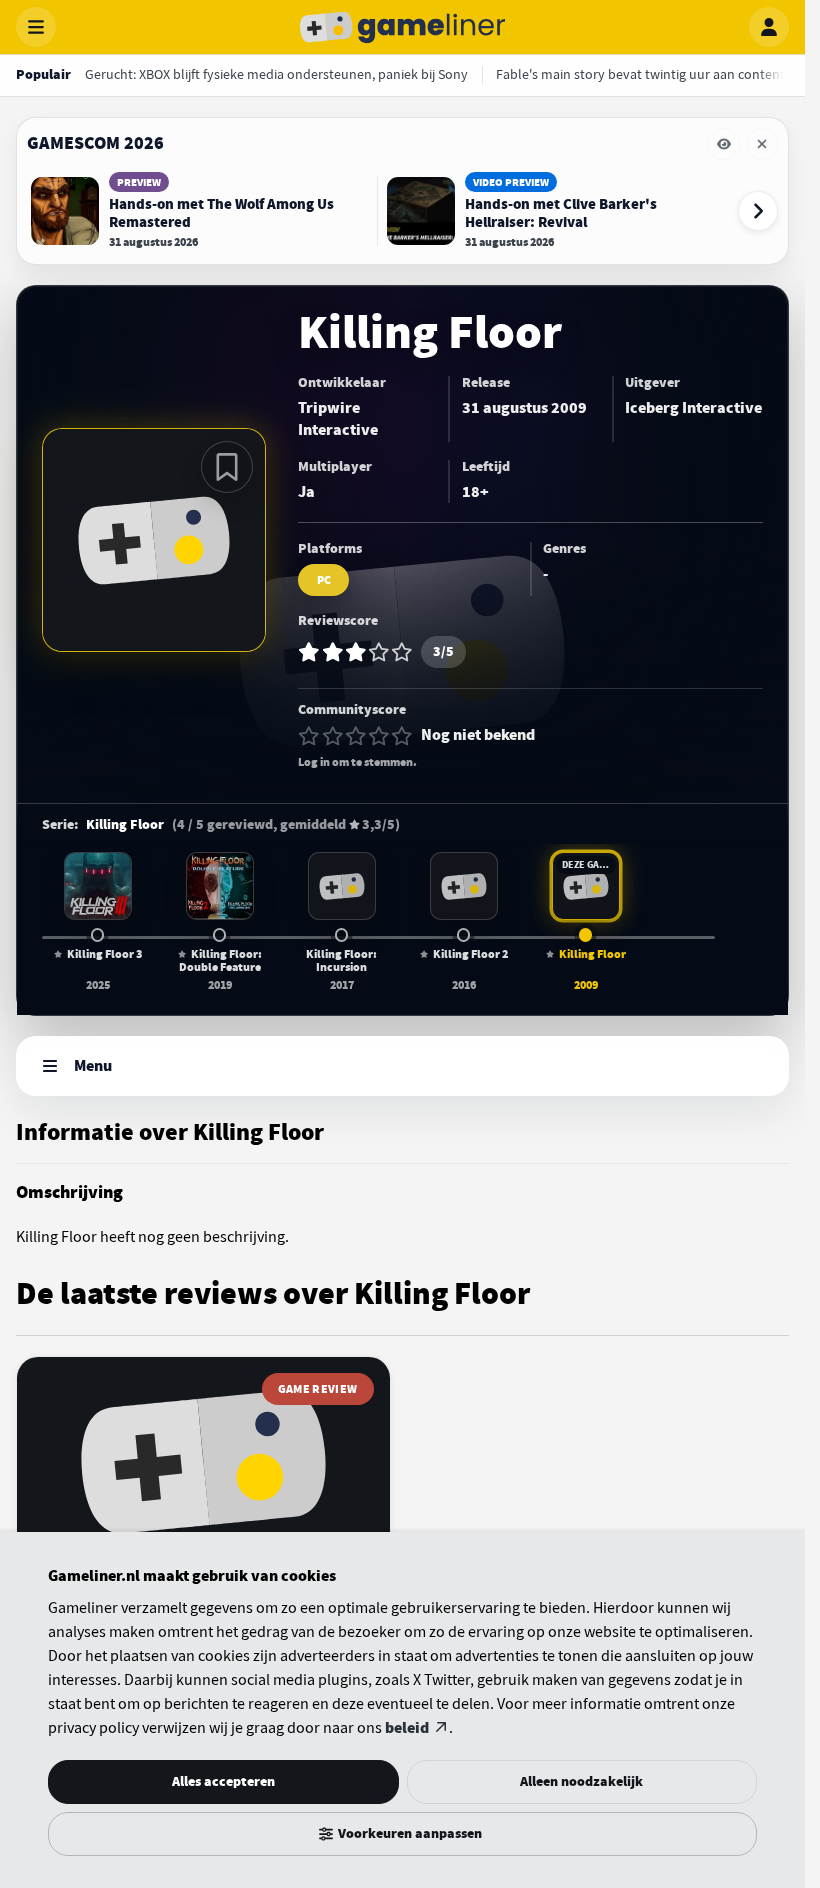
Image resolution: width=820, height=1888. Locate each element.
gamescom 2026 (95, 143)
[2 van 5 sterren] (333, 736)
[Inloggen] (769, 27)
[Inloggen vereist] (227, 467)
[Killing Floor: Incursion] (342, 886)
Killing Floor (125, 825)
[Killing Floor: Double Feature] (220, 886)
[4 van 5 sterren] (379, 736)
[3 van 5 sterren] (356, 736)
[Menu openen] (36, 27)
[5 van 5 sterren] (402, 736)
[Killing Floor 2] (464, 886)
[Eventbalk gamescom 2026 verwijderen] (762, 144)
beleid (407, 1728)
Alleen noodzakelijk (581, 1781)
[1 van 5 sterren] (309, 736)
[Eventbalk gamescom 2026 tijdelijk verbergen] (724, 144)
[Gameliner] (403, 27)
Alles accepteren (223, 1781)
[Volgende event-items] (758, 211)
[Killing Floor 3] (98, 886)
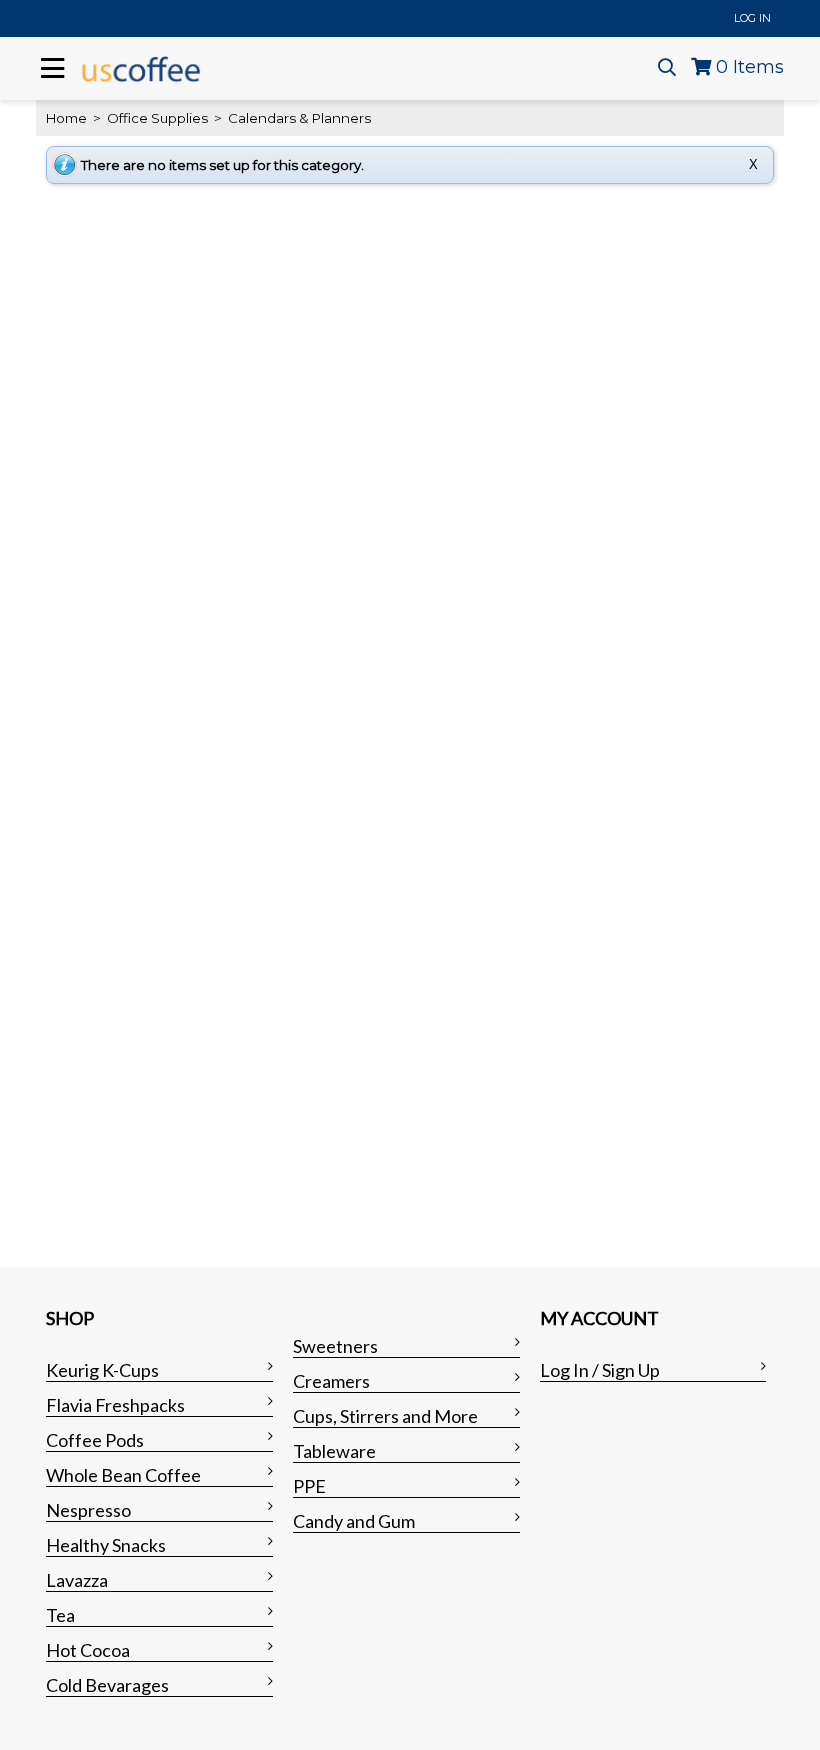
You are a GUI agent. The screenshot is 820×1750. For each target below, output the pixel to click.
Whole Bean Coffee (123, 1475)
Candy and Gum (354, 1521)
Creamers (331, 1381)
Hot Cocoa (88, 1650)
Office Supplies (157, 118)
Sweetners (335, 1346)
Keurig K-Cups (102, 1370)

= = = =

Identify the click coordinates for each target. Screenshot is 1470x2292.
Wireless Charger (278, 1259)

= = = =

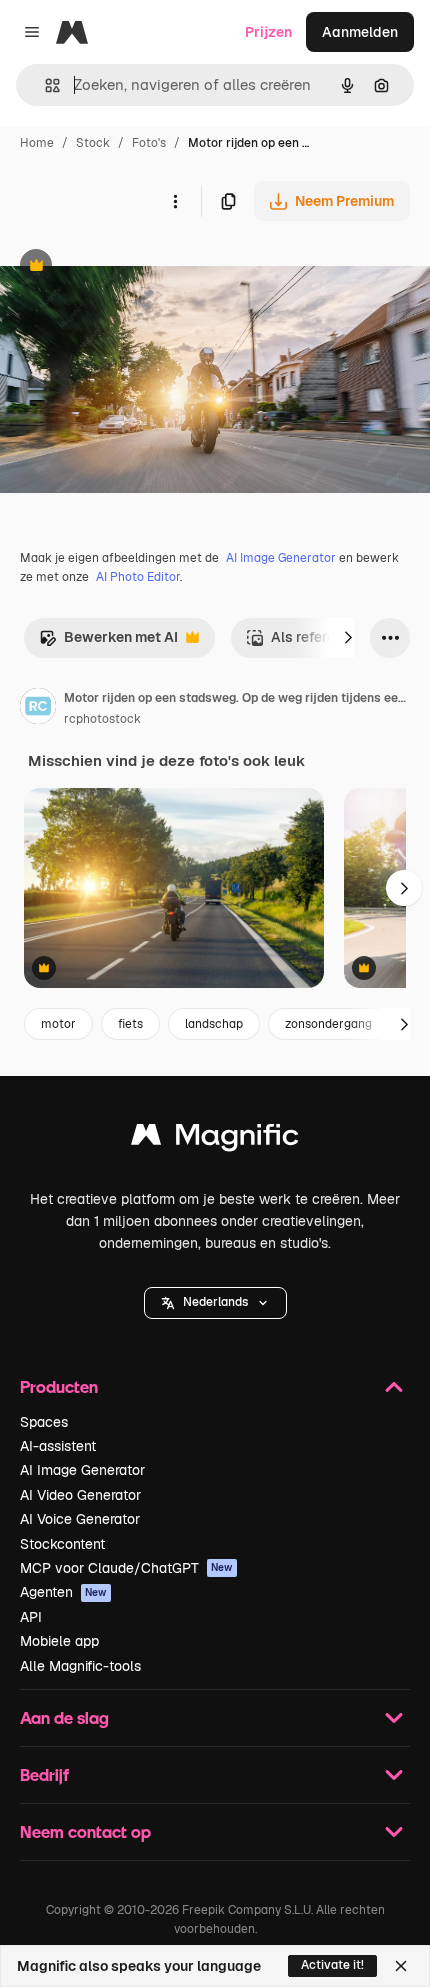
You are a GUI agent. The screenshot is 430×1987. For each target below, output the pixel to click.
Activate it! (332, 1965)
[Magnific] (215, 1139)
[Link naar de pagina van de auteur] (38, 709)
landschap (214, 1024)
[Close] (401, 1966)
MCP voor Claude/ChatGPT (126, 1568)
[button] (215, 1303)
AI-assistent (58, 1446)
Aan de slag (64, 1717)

= = = =

◆ Aim of the task: Although the records above contain pictures, the copy must not; set down exactly the lines from the one with "Image resolution: width=820, height=1888." up to and including the one with "Keurig K-Cups (102, 1370)".

◆ Expected answer:
Image resolution: width=820, height=1888. Locate each element.
gamescom 2026 (95, 143)
[2 van 5 sterren] (333, 736)
[Inloggen] (769, 27)
[Inloggen vereist] (227, 467)
[Killing Floor: Incursion] (342, 886)
Killing Floor (125, 825)
[Killing Floor: Double Feature] (220, 886)
[4 van 5 sterren] (379, 736)
[3 van 5 sterren] (356, 736)
[Menu openen] (36, 27)
[5 van 5 sterren] (402, 736)
[Killing Floor 2] (464, 886)
[Eventbalk gamescom 2026 verwijderen] (762, 144)
beleid (407, 1728)
Alleen noodzakelijk (581, 1781)
[1 van 5 sterren] (309, 736)
[Eventbalk gamescom 2026 tijdelijk verbergen] (724, 144)
[Gameliner] (403, 27)
Alles accepteren (223, 1781)
[Volgende event-items] (758, 211)
[Killing Floor 3] (98, 886)
You are a GUI agent. The screenshot is 820×1750. For each target below, output the pixel to click.
Whole Bean Coffee (123, 1475)
Candy and Gum (354, 1521)
Creamers (331, 1381)
Hot Cocoa (88, 1650)
Office Supplies (157, 118)
Sweetners (335, 1346)
Keurig K-Cups (102, 1370)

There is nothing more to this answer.